I know it's no surprise to any of you but I love The Vintage Pearl - just love love love their jewelery!  So, imagine my delight when I saw their newest piece.. this adorable necklace..
And.. you guessed it.. they're giving one away!  And.. you guessed it again.. I had to blog about it so I could get an extra entry.. I really want to win this thing!

no worries.. I'll be back soon with an update on G-cubed! :) :) :)

Wednesday, January 11, 2012

wordless wednesday – oreo style.

DSC_0579

my messy little peanut butter.

Saturday, January 7, 2012

one year without..

I’ve sat down countless times to write this post and it’s like I hit this wall and have no idea even where to begin.  Someone very dear to me told me yesterday, “it’ll come to you” – and I think it finally has..
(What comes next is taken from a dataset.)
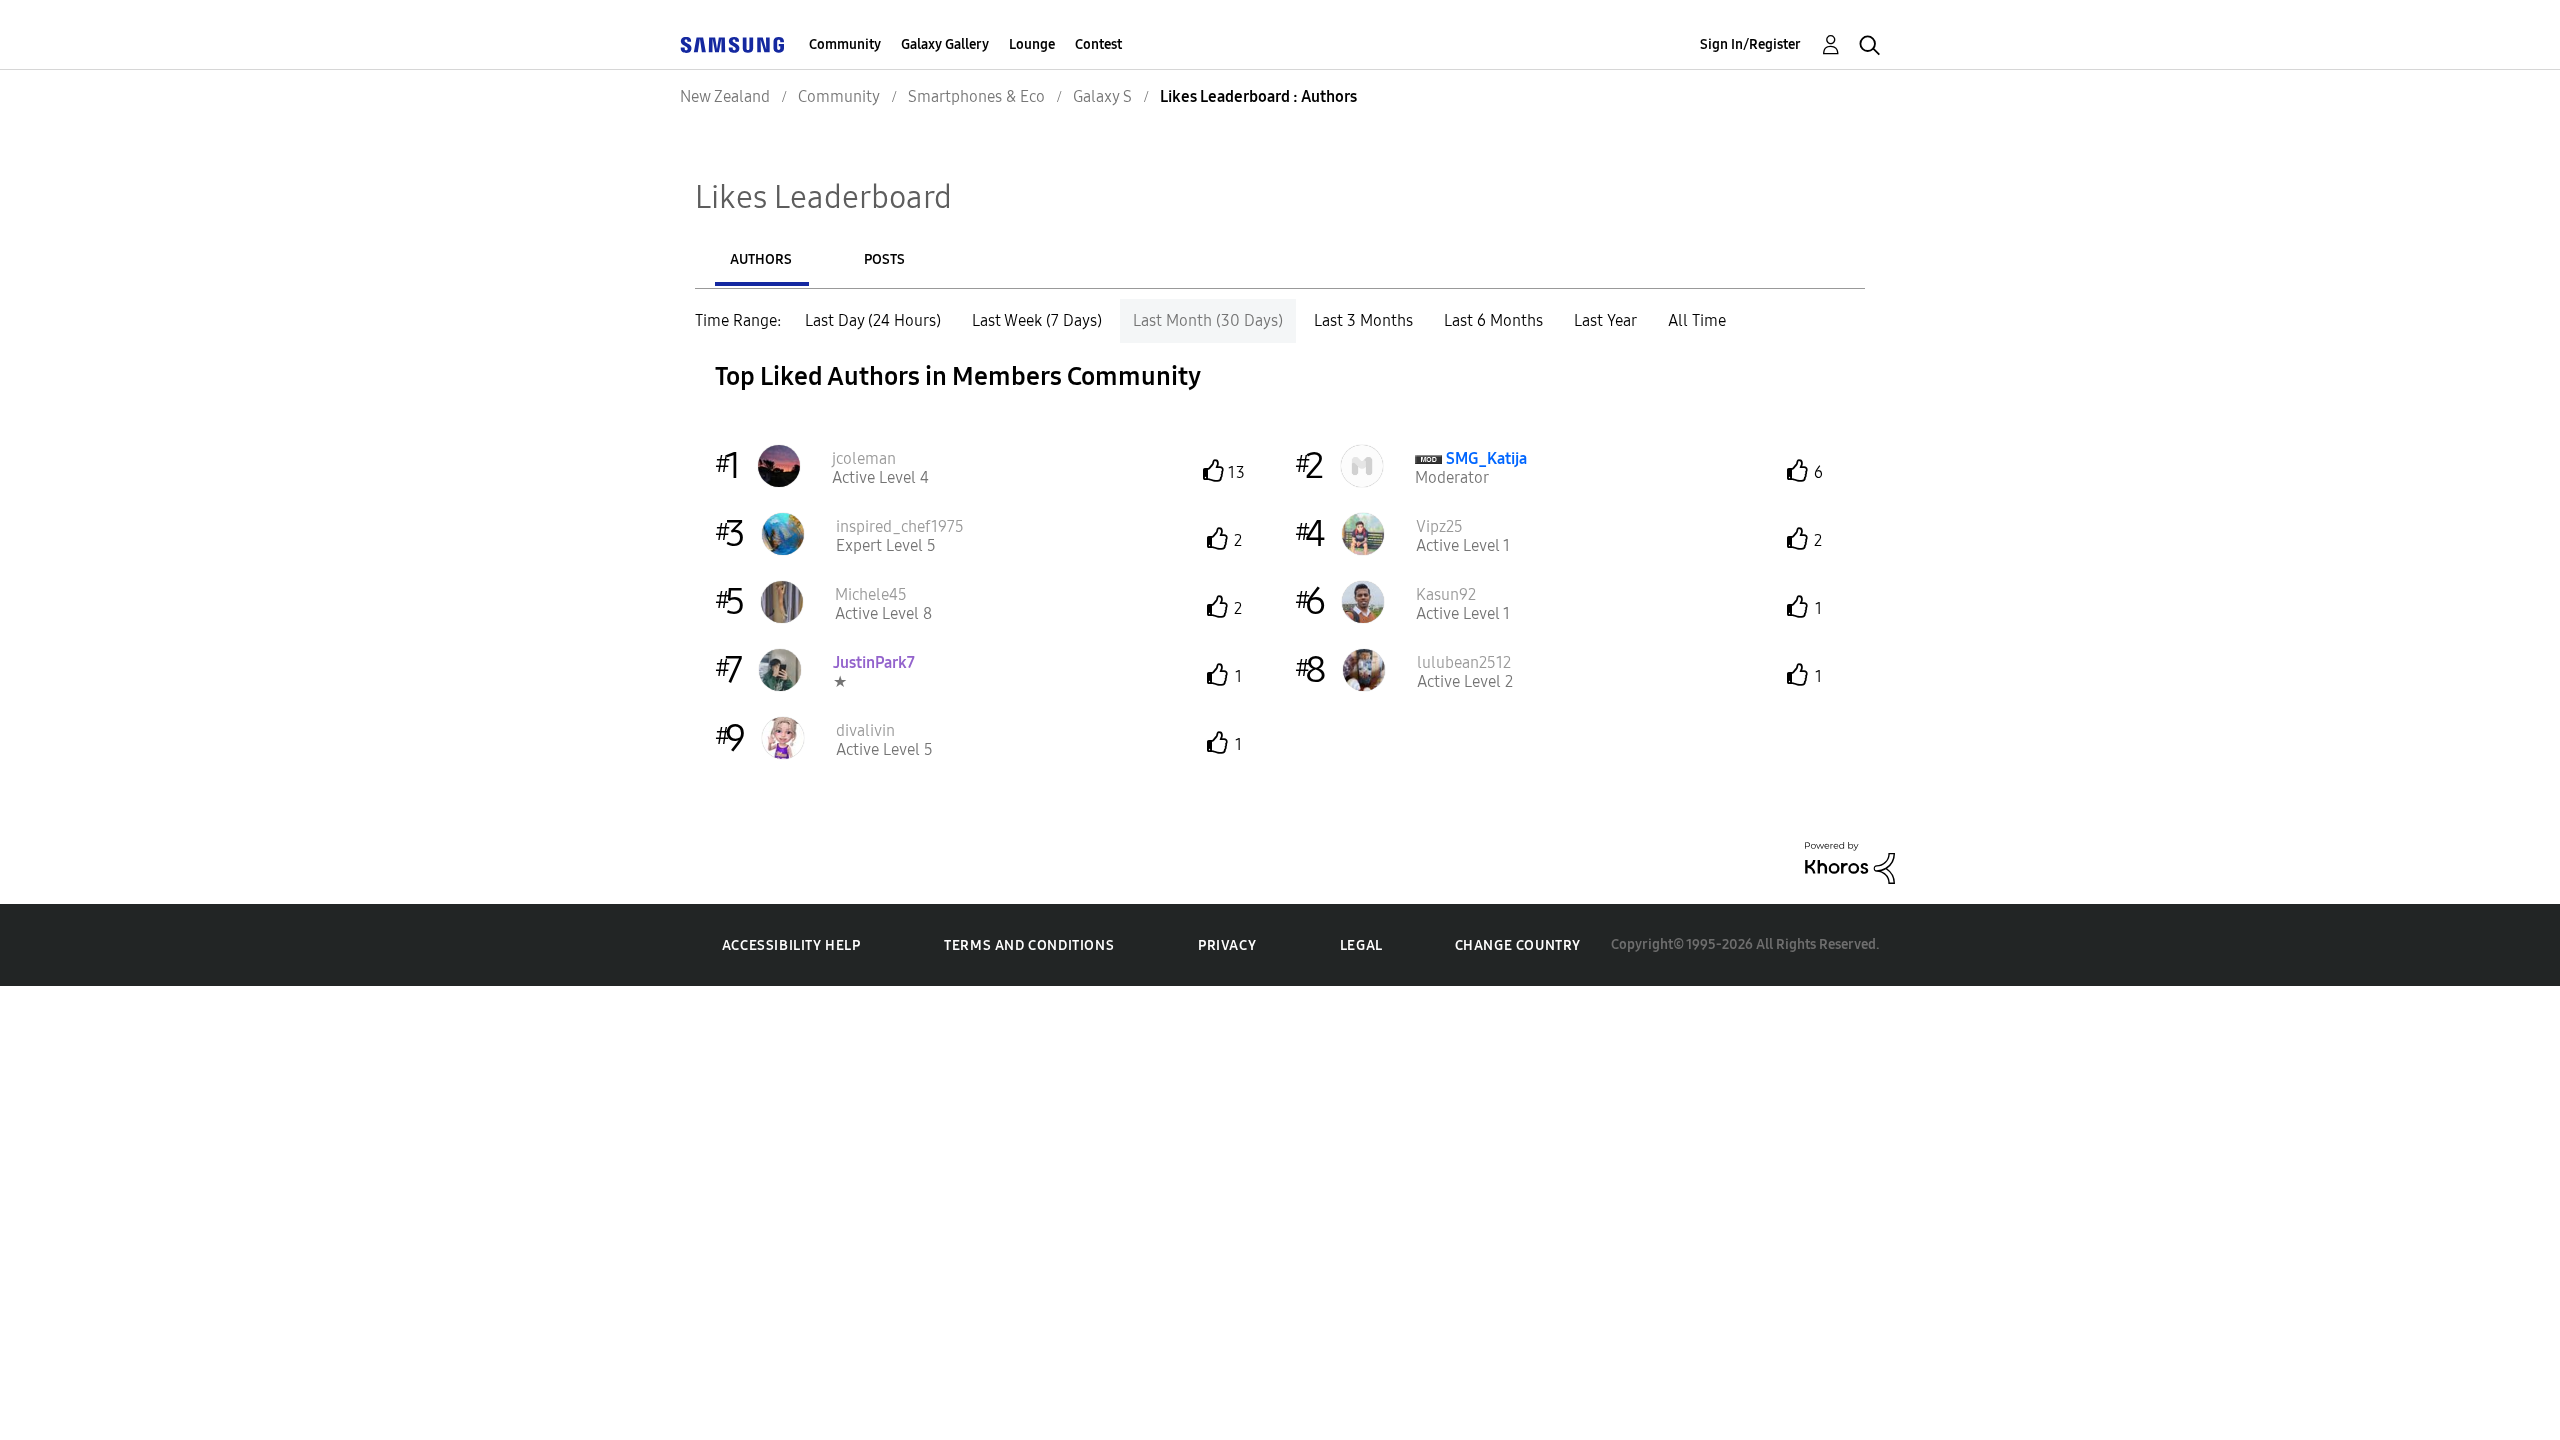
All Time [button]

This weekend is tough for me – and for my family.  It was one year ago today (January 7) that we received a call regarding my Grammie and her quickly fading health.  January 8th marks the last day I ever spent with my Grammie while she was alive and January 9th marks the day when my Grammie left this earth.  An entire year without her here... an entire year without hugs, without kisses, without pictures, without twirls of the hair, without winks, without holding hands, without laughs, without hearing her voice, without sharing time together.  This past year has been one of the hardest of my life.. I think of my Grammie every day and miss her more as each day passes.  I found myself wishing for just one more hug, one more kiss, one more wink.. one more anything from her.. but truthfully, I’m glad she’s in heaven.  I’m glad she’s healed, I’m glad her memory is back, I’m glad she’s with her family and my grandfather.  I’m happy for her and she deserves, finally, to be free of Alzheimer’s and to rejoice in heaven!  I know I will see her again and I know I will have a chance for those hugs, kisses, winks and laughs!
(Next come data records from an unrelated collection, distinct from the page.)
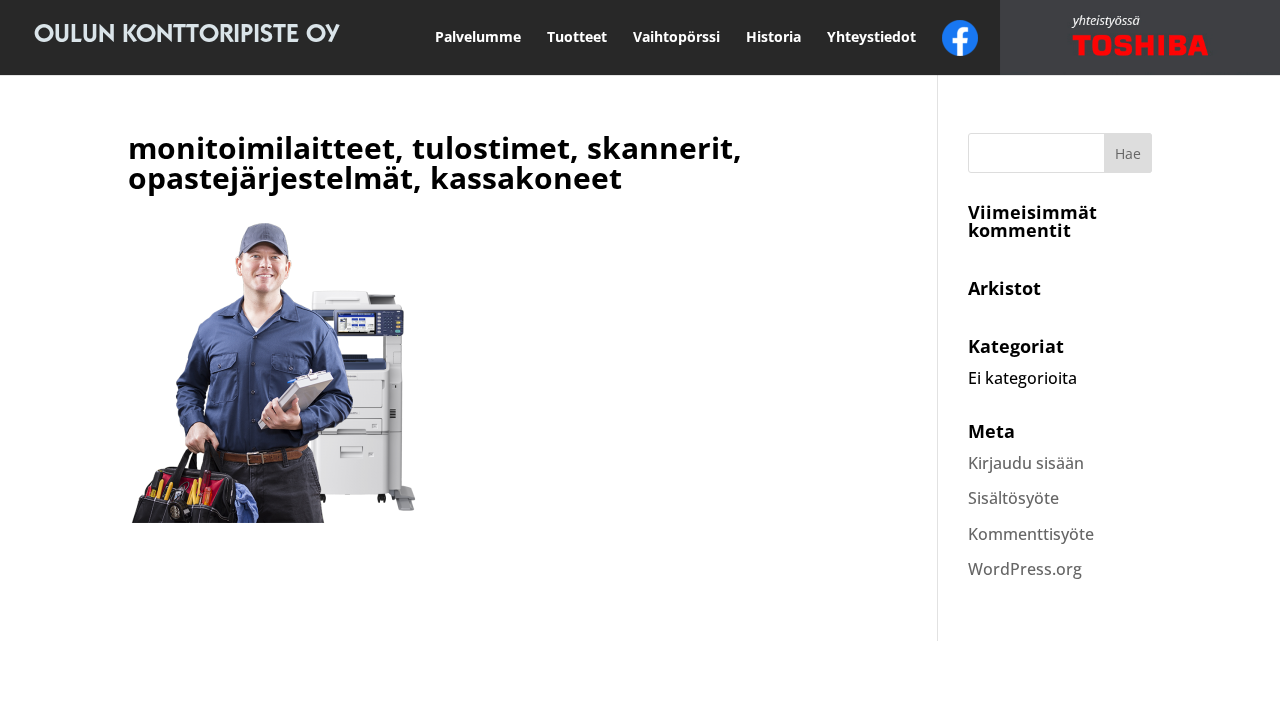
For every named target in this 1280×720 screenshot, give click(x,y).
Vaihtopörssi (676, 37)
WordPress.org (1025, 569)
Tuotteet (577, 37)
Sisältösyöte (1013, 498)
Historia (773, 37)
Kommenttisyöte (1031, 534)
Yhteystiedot (871, 37)
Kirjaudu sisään (1026, 463)
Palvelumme (478, 37)
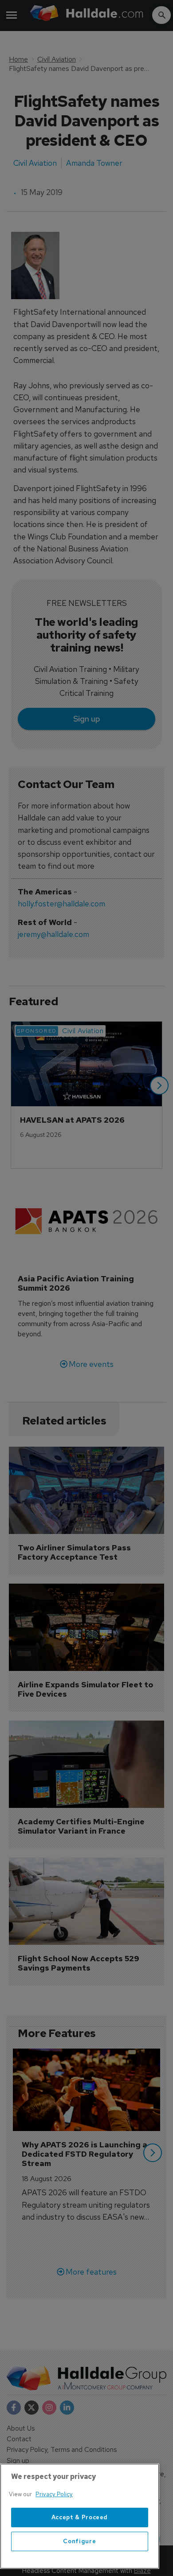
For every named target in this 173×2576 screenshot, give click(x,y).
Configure (79, 2541)
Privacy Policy (54, 2494)
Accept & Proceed (79, 2517)
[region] (79, 2516)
My Grammie was such a beautiful, sweet, thoughtful, kind, compassionate, amazing, polite, loving person.  She truly was the best Grammie anyone could ask for.. and I know I’ve said it before but I pray I can be as wonderful a Grammie to my grandchildren as she was to me.  I pray I am and can be as wonderful a mother to my children as she was to her daughters.  I’m going to embrace 2012 without my Grammie.. yes, I miss her.. I always will.. but I need to find that peace knowing that she’s where she belongs.  She’s in heaven but her spirit will continue to live in me. 
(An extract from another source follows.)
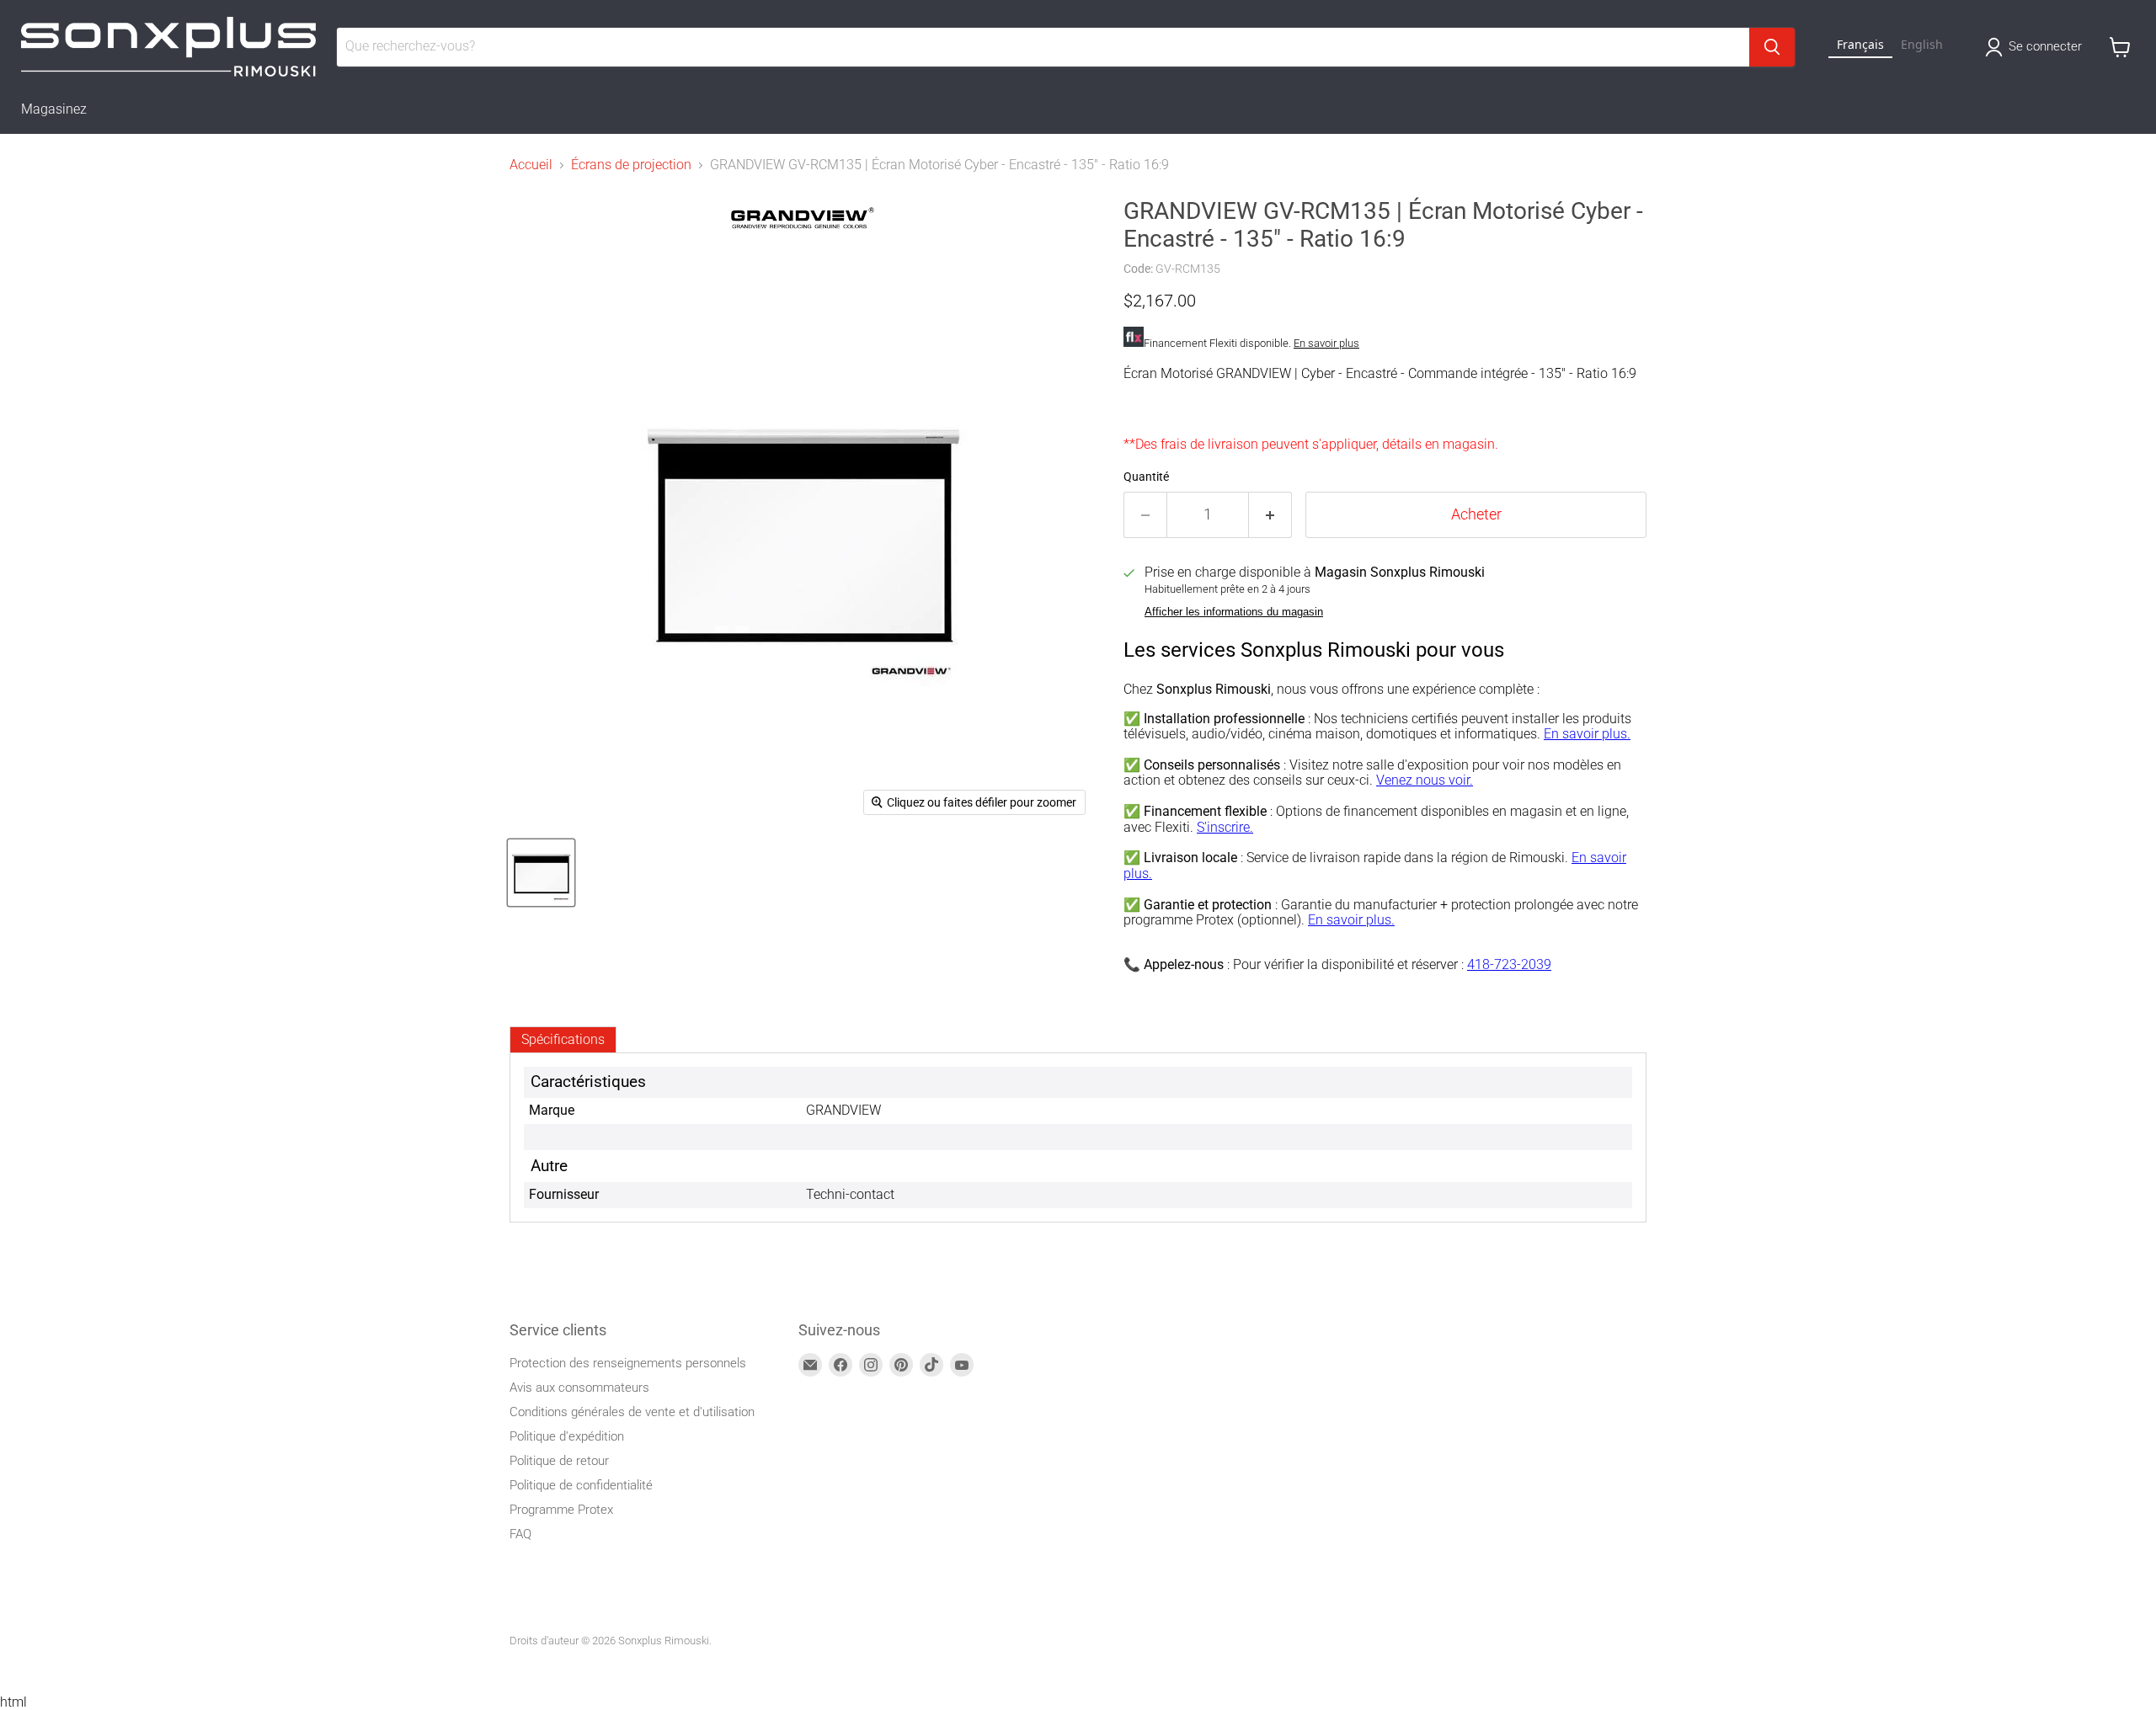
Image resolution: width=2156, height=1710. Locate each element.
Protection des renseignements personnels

I won’t let you down Grammie!!!  I will let the light of your spirit shine in ALL that I do.  Thank you for all that you’ve taught me and for all you’ve given to me.  Thank you for the countless amazing memories. Thank you for your love.

63

There's a little flame inside us all
Some shine bright
Some shine small
The rains will come
And the waters rise
But don't you ever lose your light
In this life you will know
Love and pain
Joy and sorrow
So when it hurts
When times get hard
Don't forget who's child you are
This little light of mine
I'm gonna let it shine
This little light of mine
I'm Gonna let it shine
Gonna let it shine
May you live each day
With no regret
Make the most of every chance you get
And your eyes get wide
When you look at the stars
With the same sense of wonder as a child's heart
With the ones you love
Treasure the time
And for those who are gone
Keep the memories alive
Hold on to your dreams
Don't ever let go
There's a fire inside you
Burning with hope
This little light of mine
I'm gonna let it shine
This little light of mine
I'm gonna let it shine
Gonna let it shine
There will be days when you wanna give up
When clouds settle in
But after the rain comes the sun
Don't you ever forget
Don't forget
Don't, don't forget
One day there will be no more pain
And we will finally see Jesus' face
So until then I'm gonna try
To brave the dark
And let my little light shine
This little light of mine
I'm gonna let it shine
This little light of mine
I'm gonna let it shine
Gonna let it shine
This little light of mine
I'm gonna let it shine
This little light of mine
I'm gonna let it shine
Gonna let it shine
Oh, shine
Gonna let it shine
There's a little light inside us all

082

“Those we love don't go away, they walk beside us every day.  Unseen, unheard, but always near, still loved, still missed and very dear.”